### STATED TASK A
List every actor named in the film review excerpt below.

## Begin EXCERPT TO READ

Stilettos in the rally, in the probinsiya
 
But they don’t plan anything other than a rally, and it flops, what with the police on the new owner’s side. But no worries, the girls have their own individual narratives to live up, each one working toward bringing them back to the cause of the country club.
 
For best friends Claudia and Margaux their crises is the handed down rivalry of their mothers, played by Cherie Gil and Agot Isidro, respectively. The two girls are able to ignore the competition until a boy comes along—that is, until they set their sights on the same boy. That this boy is Benjo (Aljur Abrenica), son of the country club janitor (Robert Arevalo), and temporarily working as everything from waiter to stable boy, lifeguard to valet driver at the country club, is nothing but absurd. Where what is highlighted is not so much that girls this sosy can overlook class differences, but that these sosy girls could turn silly infatuated, sacrifice their friendship, only to later find they’ve been had by this good-looking boy. 
 
A good-looking rich boy meanwhile is Danielle’s solution to her family crisis, where they are in the midst of their fall from grace, her congressman father embroiled in some corruption charge or other. She’s sold her well-loved Christian Dior bag, to buy a fake designer bag and shoes. She thinks what she needs to do is find the next rich bachelor to marry, in the process meeting Santi (Mikael Daez) who likes her, but who she isn’t giving the time of day. She has no time.

## End EXCERPT TO READ

### STATED TASK B
In the rows from the line holding "You are a computer-use" through the end of the rows, inclusive, change "Click" to "Tap" and give those lines with nothing else altered. Leave the pictures out.

## Begin INPUT MATERIAL

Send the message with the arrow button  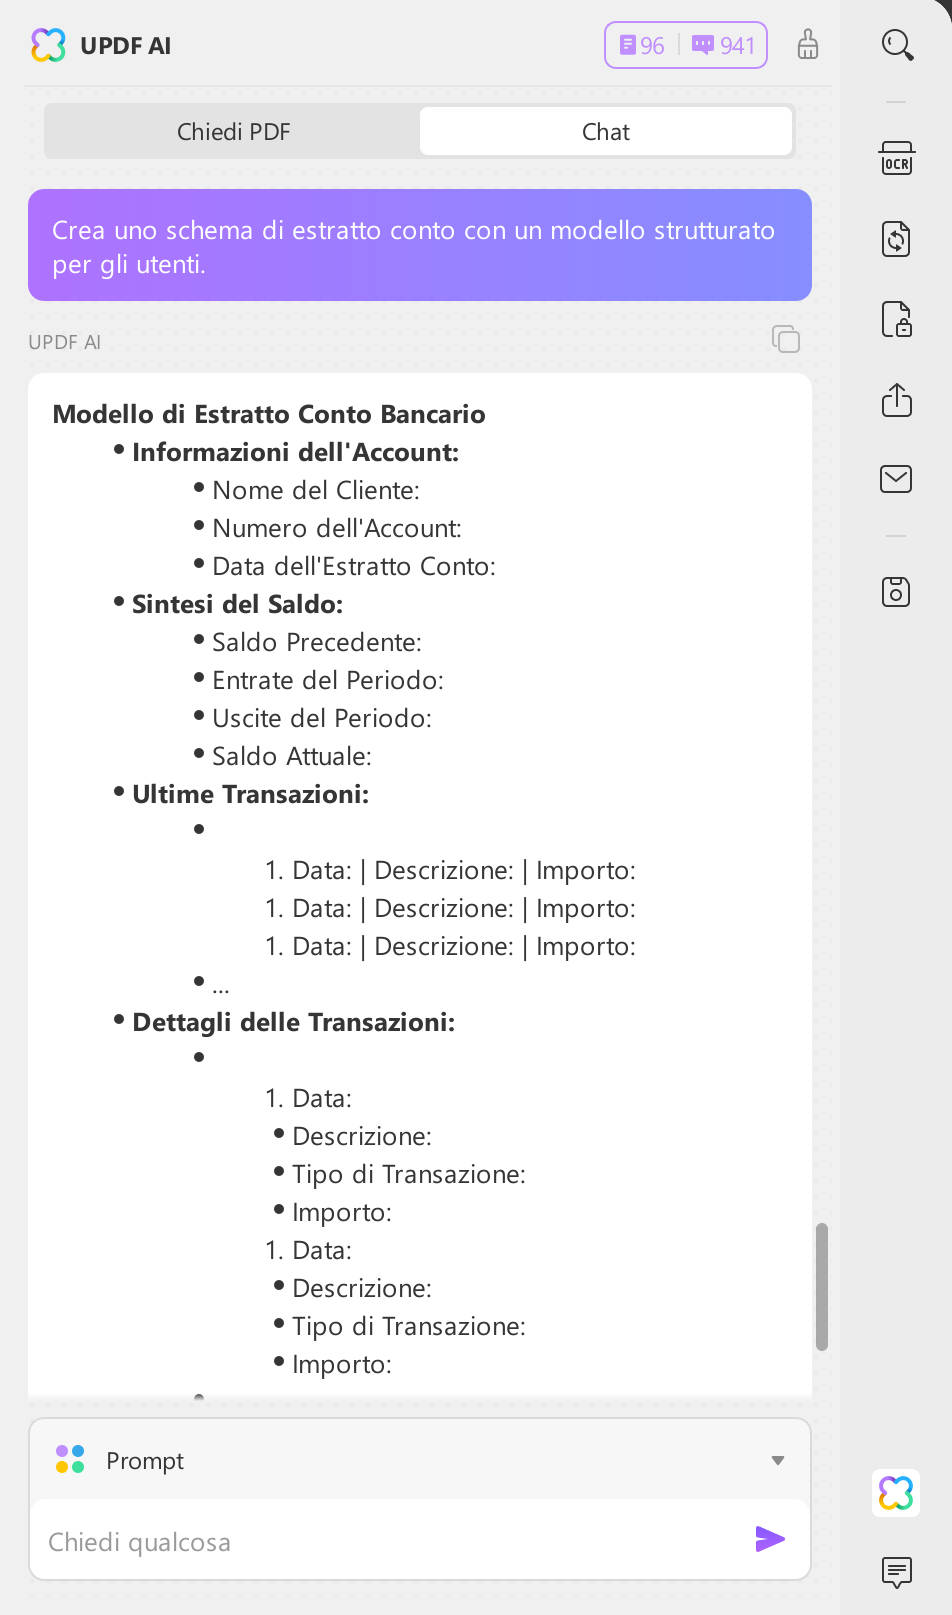(768, 1540)
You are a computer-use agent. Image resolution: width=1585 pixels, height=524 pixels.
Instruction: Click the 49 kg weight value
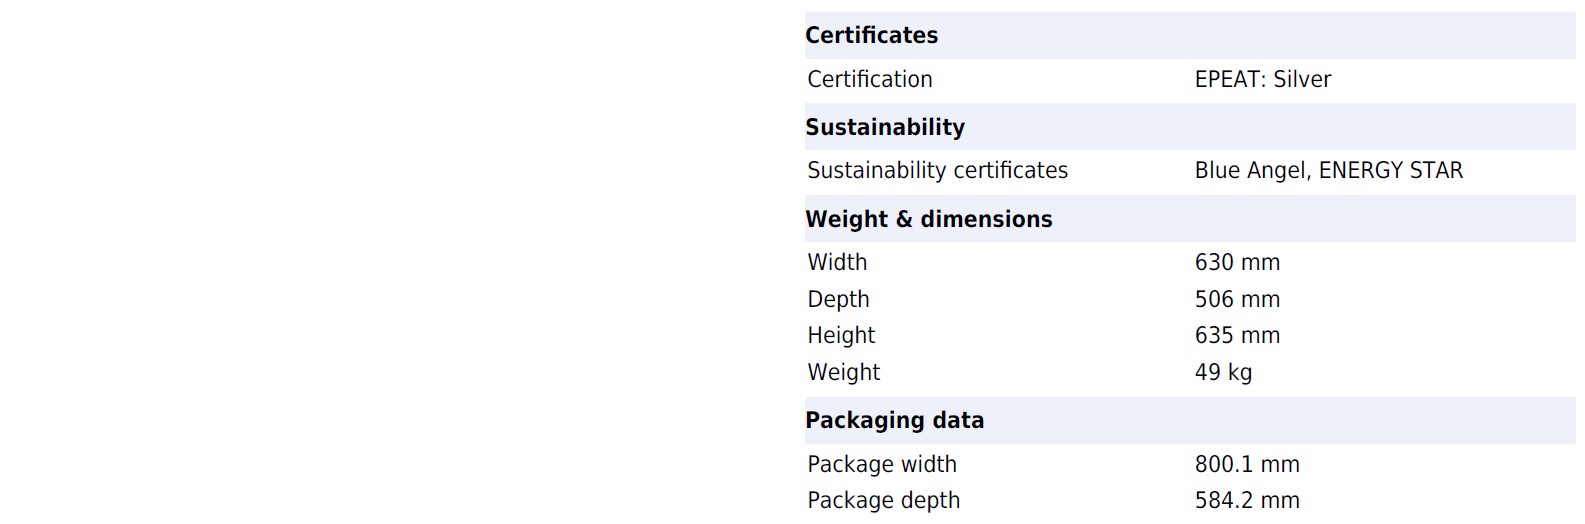(x=1223, y=373)
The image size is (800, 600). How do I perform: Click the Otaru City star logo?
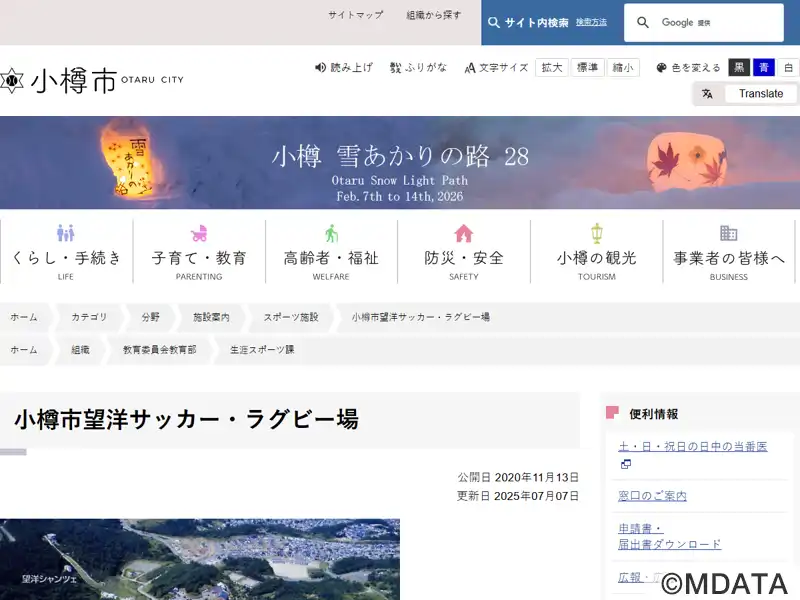12,81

## End INPUT MATERIAL

### OUTPUT A
Cherie Gil
Agot Isidro
Aljur Abrenica
Robert Arevalo
Mikael Daez

### OUTPUT B
You are a computer-use agent. Image resolution: width=1585 pixels, height=524 pixels.
Instruction: Tap the 49 kg weight value
(x=1223, y=373)
The image size is (800, 600). How do I perform: Tap the Otaru City star logo?
12,81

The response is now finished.